Hoy, sábado II de Adviento, interrumpimos la lectura semicontinua de Isaías. Hoy nos encontramos con un pasaje del libro del Eclesiástico, o Sirácida. En este pasaje, que forma parte de un apartado elogia a las grandes figuras del pasado de Israel, se hace alabanza de Elías.
Este pasaje nos traza adecuadamente los rasgos de este hombre de Dios, determinado siempre en su misión por el celo que lo consumía. “Palabra que quemaba”, nos expone el autor sagrado.
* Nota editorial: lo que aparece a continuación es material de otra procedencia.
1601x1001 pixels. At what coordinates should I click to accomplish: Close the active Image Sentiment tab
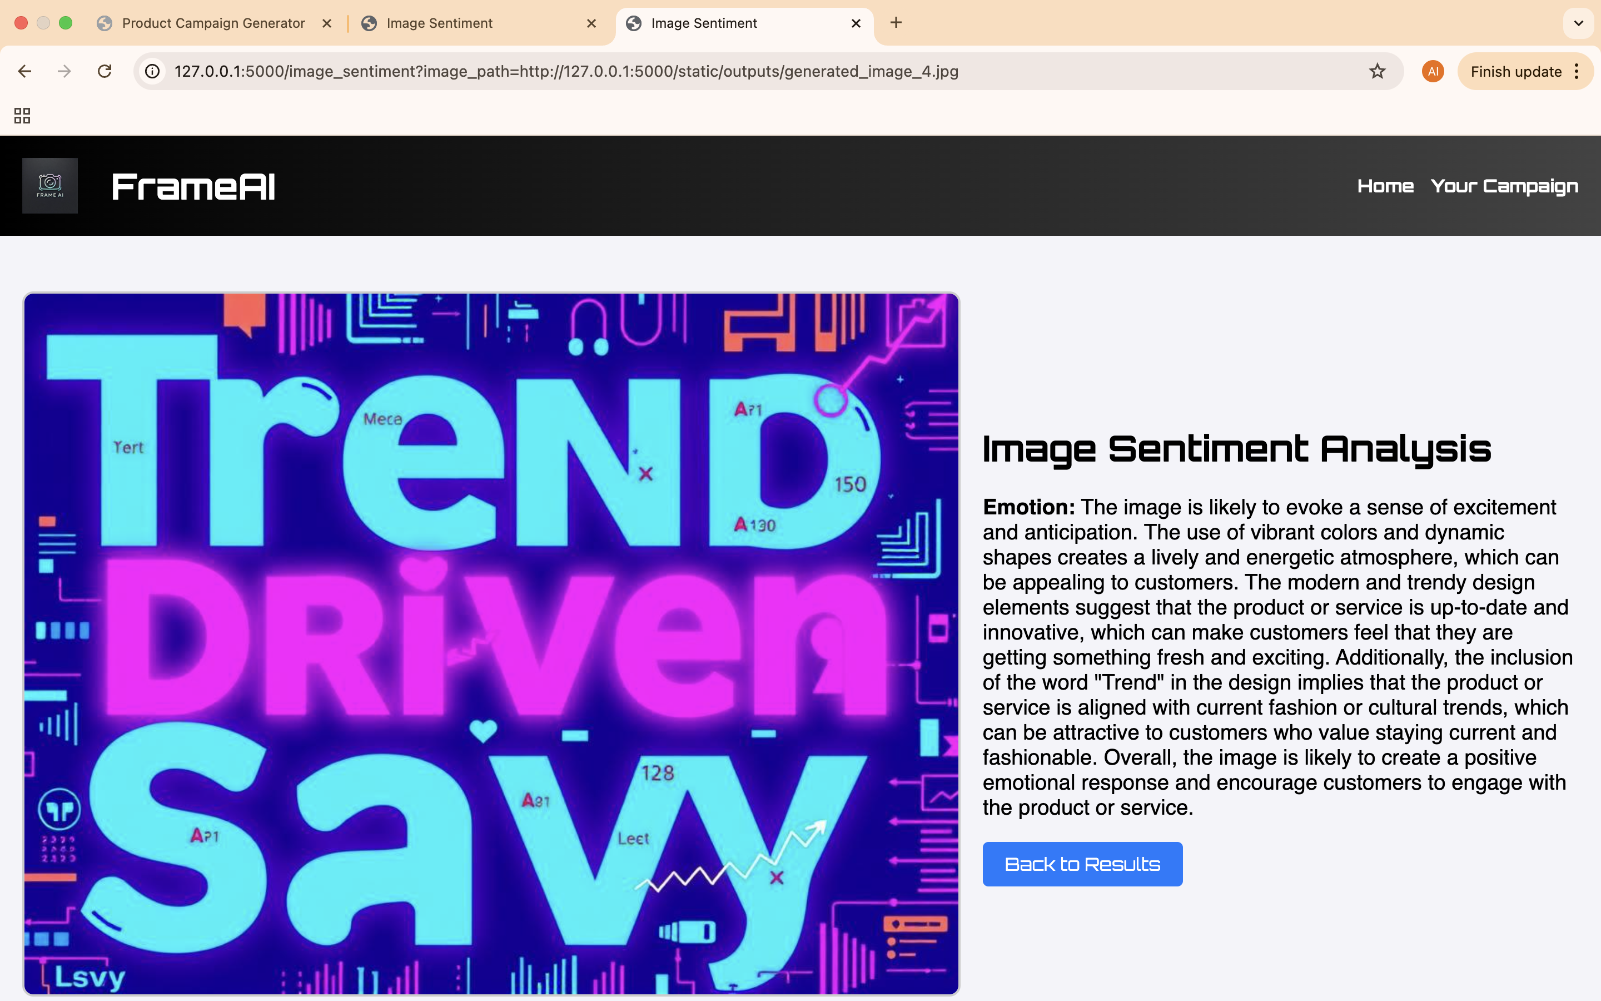point(855,23)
De tanta autoridad y fuerza que imponía, pareciese, su rigor al mismo Cielo. “¡Qué glorioso fuiste, Elías, con tus portentos!”, canta el autor.
Pero el pasaje nos ofrece unos versículos con el mensaje propio de este tiempo, el escatológico. La creencia popular, entonces, era que Elías regresaría después que fuese arrebatado en un torbellino de fuego para preparar el “Día del Señor”, esto es, el día de su regreso y de su Juicio definitivo. Para acabar de reconciliar las generaciones enfrentadas, y restablecer la gloria del Pueblo de Dios.
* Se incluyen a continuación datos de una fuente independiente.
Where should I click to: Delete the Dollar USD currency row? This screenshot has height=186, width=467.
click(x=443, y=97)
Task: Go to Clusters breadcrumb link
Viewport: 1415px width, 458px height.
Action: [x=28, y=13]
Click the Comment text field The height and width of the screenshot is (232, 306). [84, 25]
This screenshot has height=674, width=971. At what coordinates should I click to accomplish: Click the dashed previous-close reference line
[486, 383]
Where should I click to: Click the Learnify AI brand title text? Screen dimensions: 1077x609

Hay, pues, como dos aspectos a considerar. El primero, que, como cristianos, hemos de tener un verbo fogoso y vehemente, si cabe, en favor de la Gloria de Dios para que no sea mancillada jamás; por nadie. El segundo, que, como pecadores, tenemos que dejarnos llevar por las palabras de fuego de los hombres que Dios suscita en nuestra vida para disponernos a su encuentro. Y por las palabras acaloradas de las grandes figuras de la Historia Sagrada que buscaron orientar los corazones para que aguardasen expectantes la Parusía.
Por lo de pronto, en nuestro caso, para disponernos religiosamente a las Pascuas venideras.
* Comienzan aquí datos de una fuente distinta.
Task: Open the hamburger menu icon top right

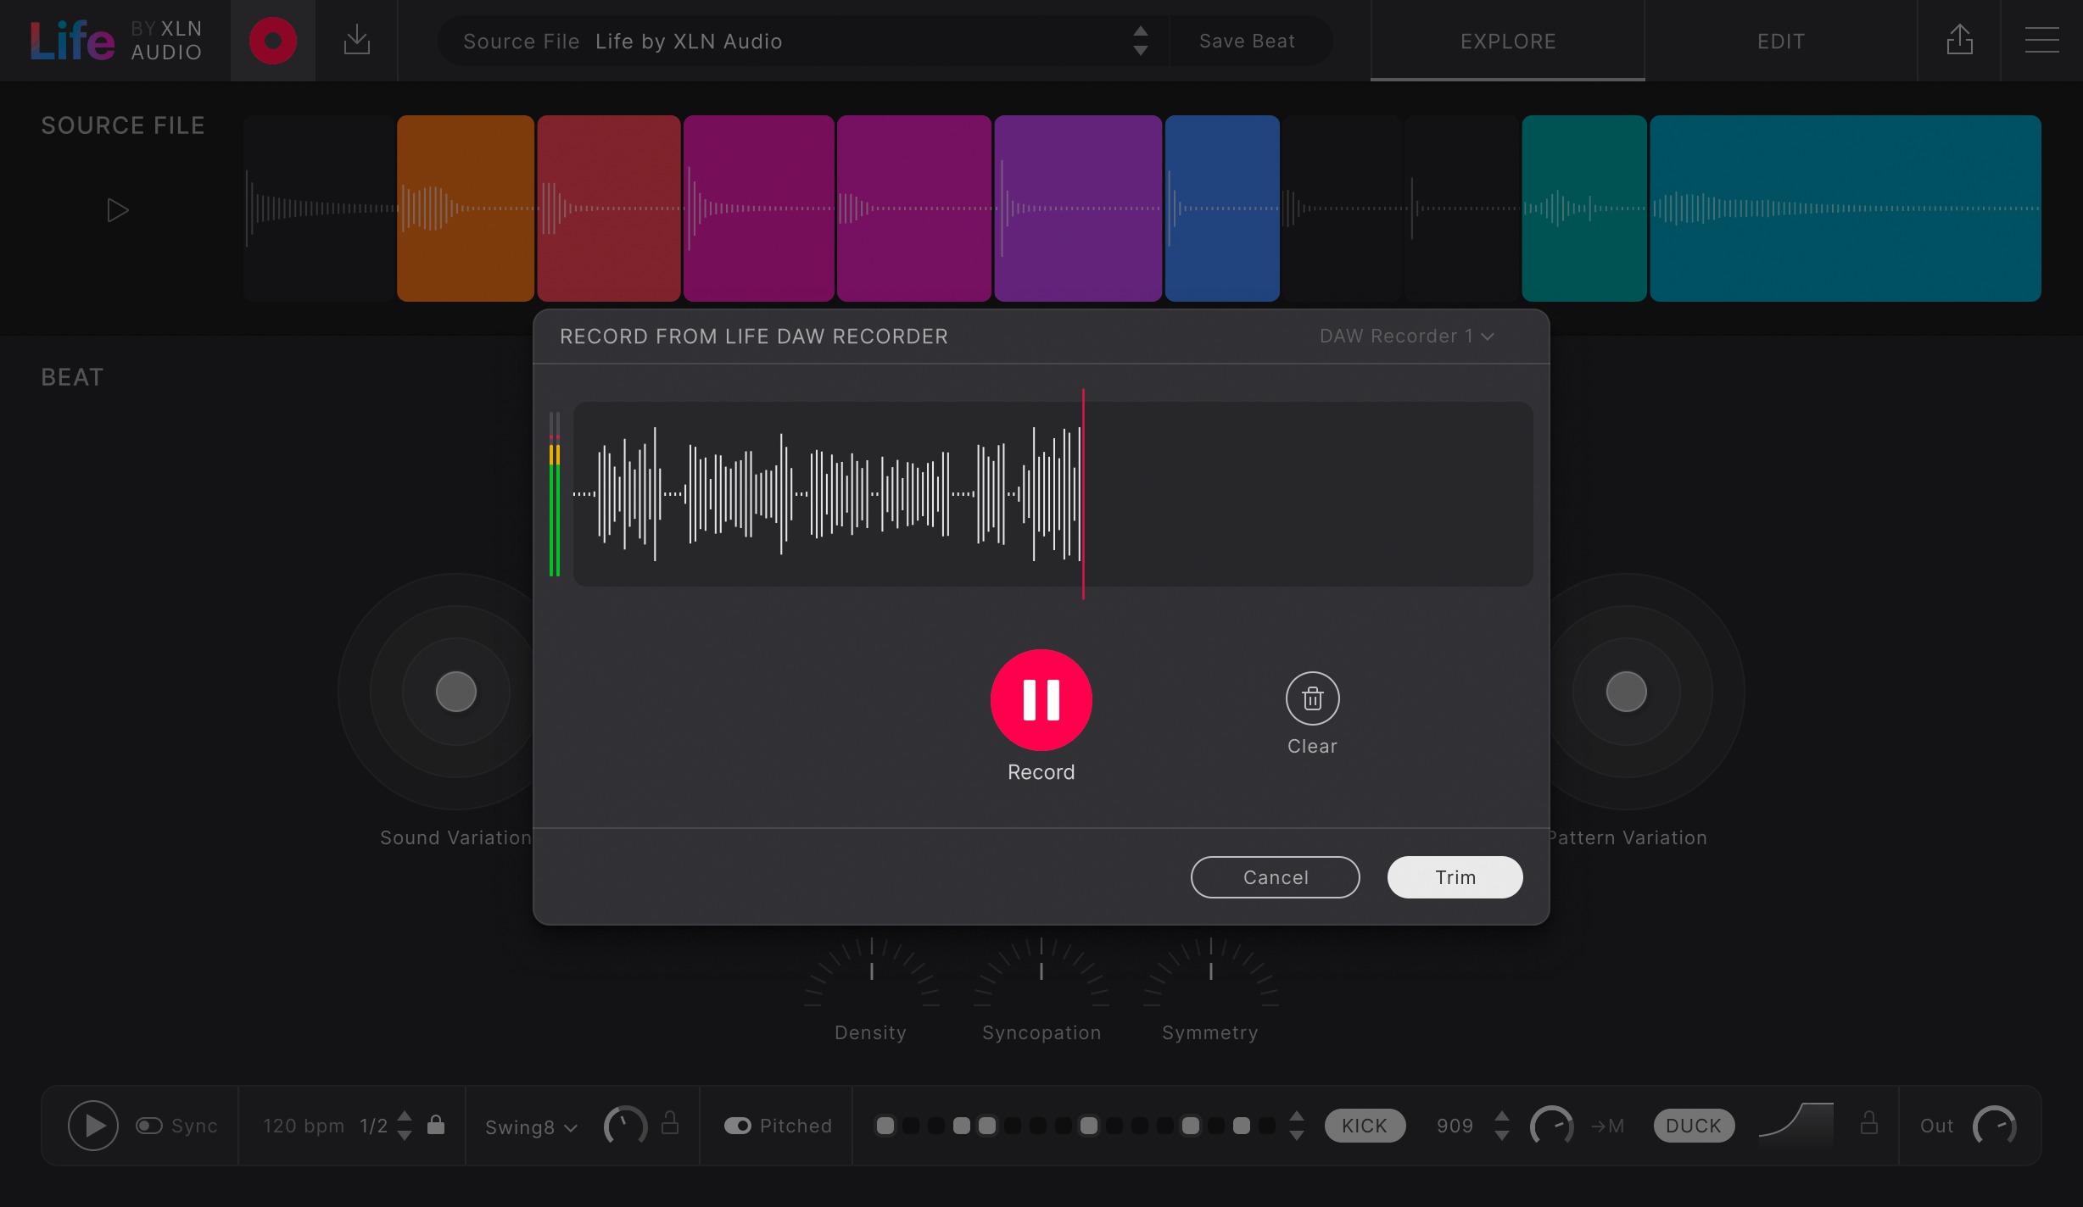Action: 2042,40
En el Evangelio, en conversación con Santiago, Juan y Pedro, que acaban de contemplar la Transfiguración del Señor al cual acompañaron Moisés y el propio Elías, Jesús les dice que Elías, al que aguardaban los judíos (y nosotros), ya ha venido en realidad. Evidentemente, Nuestro Señor Jesucristo se está refiriendo a la persona de Juan, el Bautista, muy parecido a Elías en su carácter arrebatado.
Sabemos que San Juan, el Bautista, es una de las figuras fundamentales del Adviento. El más grande nacido de mujer, en palabras elogiosas que le refirió el Señor. San Juan acabaría de llevar término la labor del profetismo. Debía disponer los corazones de los hijos de Israel para reconocer al Mesías de Dios, aceptarlo y seguirlo.
A pesar de la santidad de vida de Elías y Juan, el Bautista, no fueron bien acogidos. Eran incómodos para muchos. Sus palabras, llenas de calor y sinceridad, no gustaron tantas veces. Eran limpias y coherentes. Llenas de fidelidad y verdad. Una parte del pueblo no quería saber nada del Mesías. Así de trágico.
La austeridad de vida, que predica el Adviento, nos ayudará a ganar en libertad interior para proclamar la Verdad, que previamente se nos ha dado, sin temor ni a la sociedad, ni al poder.